AMA releases inaugural health care report card


By Lethbridge Herald on July 5, 2025.

Al Beeber
Lethbridge Herald

The Alberta Medical Association on Friday released its inaugural report card on the state of health care in the province and it suggests that access is a serious concern.

AMA president Dr. Shelley Duggan said the report provides an overview of what patients are experiencing across the health care system.

Data was drawn from formal general population survey research and supplemented with insights from the AMA’s PatientFirst.ca community which has 65,000 members.

Addressing health care professionals, Duggan said in a release that “despite ongoing system strain, your commitment to providing the best care that you can has been noticed. Albertans gave high marks to both family medicine and acute care specialists along with our health team colleagues. If you’ve ever wondered whether you make a difference—this survey offers a resounding yes.”

The report shows that only 54 per cent of Albertans who have a family doctor can usually get an appointment when they need one.

“The 2023 Modernizing Alberta’s Primary Health Care System report found just 40 per cent can get same – or next-day access to primary care — a figure that has declined over five years. The trend is slowly improving, but we must stabilize family practices before we see meaningful gains. In acute care, 44% saw a specialist in the past year, but 42 per cent rated the wait for an appointment as poor while 19 per cent are currently on a specialist wait list,” said Duggan.

Walk-in clinics are essential in Alberta with limited access to family doctors, according to the report.

“While comprehensive, longitudinal care yields better outcomes and lower costs, episodic care continues to fill critical gaps. If we must continue to rely on them – or on new urgent care center models – we must also address systemic issues. We will have to ensure physicians working in these models have the time, resourcing, system connectivity and flexible compensation to support long-term sustainability and reduce care variation,” Duggan added.
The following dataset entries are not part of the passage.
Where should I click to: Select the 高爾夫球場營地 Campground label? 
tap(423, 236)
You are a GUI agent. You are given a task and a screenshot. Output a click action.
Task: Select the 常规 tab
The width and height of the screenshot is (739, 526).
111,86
The rising use of emergency departments is also a concern with 27 per cent of Albertans visiting one last year – many of those visits by unattached patients.

The report states 18 per cent of adult Albertans don’t have a family doctor, 10 per cent are actively seeking one and four per cent use walk-in clinics as their primary care option.

It also notes that while hospital and acute specialty care is considered excellent, 42 per cent of those waiting to see a specialist considered the wait poor.  

“The Canadian Institute for Health Information estimates that 15 per cent of Canadian ED visits are non-urgent. Here in Alberta, with primary care access limited and the additional load of a current public health crisis, patients are left waiting for care. It’s concerning to see that 18 per cent of Alberta-registered patients left the ED without being seen — more than double the national average of 8.6 per cent (CIHI),” said Duggan. 

An executive summary of the report states that 90 per cent of Alberta adults used health care services in the last year. Of those, 75 per cent were satisfied with their most recent care while 83 per cent rated visits to their family doctors as very good or excellent.

“Yet beneath these strong satisfaction ratings lies a persistent story of strain and unmet needs. Nearly one-in-five Albertans do not have a regular family doctor and difficulties in securing timely appointments are widespread, with just over 54 per cent able to see their family physician when needed. For those without a family doctor, reliance on walk-in clinics and emergency departments is common, driving up wait times and placing additional pressure on acute care settings,” states the summary. 

Of ER visitors, 58 per cent rate timeliness as poor and 42 per cent of acute care specialist patients say waits are unsatisfactory.

“Issues of access and wait times are indeed common concerns across all aspects of the health care system. Difficulties securing family doctor appointments, serious queuing/wait- time issues in emergency departments and significant barriers to accessing specialist care present similar challenges in different contexts,” states the summary.

The online survey was conduced between May 28 and June 3 with a sample size of 1,120. 

“A random stratified sample of panelists was invited to complete the survey from panel partners. The data were weighted to reflectthe gender, age and regional composition of Alberta’s population according to Statistics Canada,” says the report. The margin for error for a comparable probability-based random sample of that size is +/- 2.9 percentage points 19 times out of 20.